Your response should be the complete listing, returned exactly as written.

┌────────

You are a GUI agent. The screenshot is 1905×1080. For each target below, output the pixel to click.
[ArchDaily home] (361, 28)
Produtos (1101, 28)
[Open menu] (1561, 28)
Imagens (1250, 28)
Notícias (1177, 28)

└────────

### Solution to this task
You are a GUI agent. The screenshot is 1905×1080. For each target below, output the pixel to click.
[ArchDaily home] (361, 28)
Produtos (1101, 28)
[Open menu] (1561, 28)
Imagens (1250, 28)
Notícias (1177, 28)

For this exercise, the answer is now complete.